Re: SVG in text/html from Jonas Sicking on 2009-04-01 (www-svg@w3.org from April 2009)

From: Jonas Sicking <jonas@sicking.cc>
Date: Tue, 31 Mar 2009 20:55:28 -0700
To: Doug Schepers <schepers@w3.org>
Cc: public-html@w3.org, Sam Ruby <rubys@intertwingly.net>, www-svg <www-svg@w3.org>
Message-ID: <63df84f0903312055l584e6617s9a4fda3016c47d56@mail.gmail.com>
On Mon, Mar 30, 2009 at 4:02 PM, Doug Schepers <schepers@w3.org> wrote:
>
> Sam Ruby wrote:
>>
>> Doug Schepers wrote:
>>>
>>> Sam Ruby wrote (on 3/25/09 3:04 PM):
>>>>
>>>> From what I can see, there is agreement that the desired behavior for
>>>> user agents (in particular browsers) which encounter inline SVG in
>>>> content served as text/html is to treat the following as identical:
>>>>
>>>> <svg xmlns='http://www.w3.org/2000/svg'><circle r='20'/></svg>
>>>> <svg><circle r=20></svg>
>>>>
>>>> I don't sense that there is any remaining disagreement on this point. If
>>>> I'm wrong, please correct me as that is more fundamentally important
>>>> than the point I explore in the remainder of this email.
>>>
>>> Actually, I strongly disagree, and while I see the SVG WG doesn't seem
>>> to have much choice in the matter, I think this is a huge mistake.
>>
>> I'd like to understand what you strongly disagree with.
>
> What I disagree with is the notion that we have community consensus on how
> differences are resolved between SVG as XML and in text/html.  I think the
> responses to my email are pretty clear evidence of this, and reflect the
> views of many others who've chimed in on the list previously.  Let's not
> gloss these views over.

- Data provided:
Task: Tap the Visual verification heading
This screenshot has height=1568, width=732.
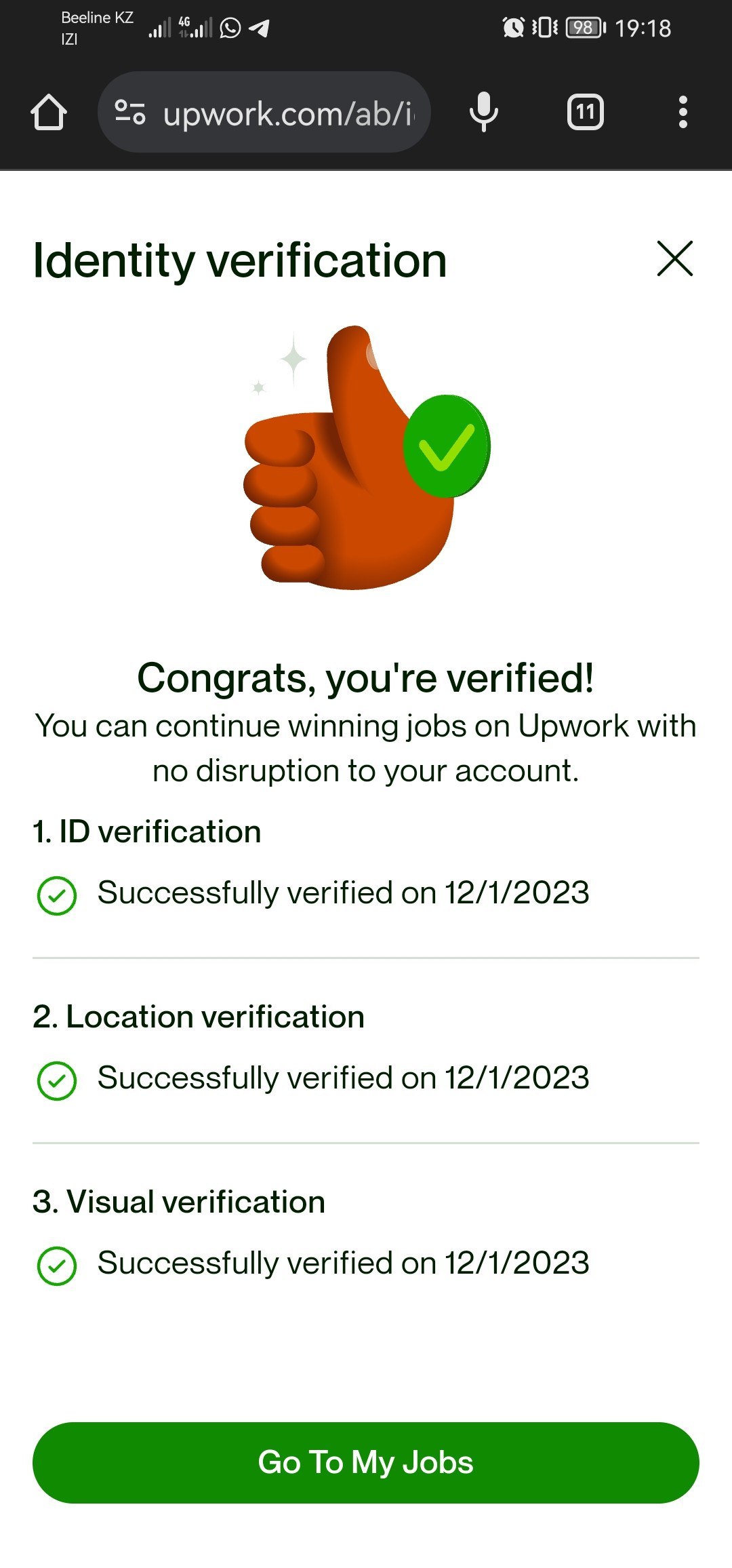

- Exercise: List every email address in the Cc line of the SVG mailing-list message above.

- Problem solution:
public-html@w3.org
rubys@intertwingly.net
www-svg@w3.org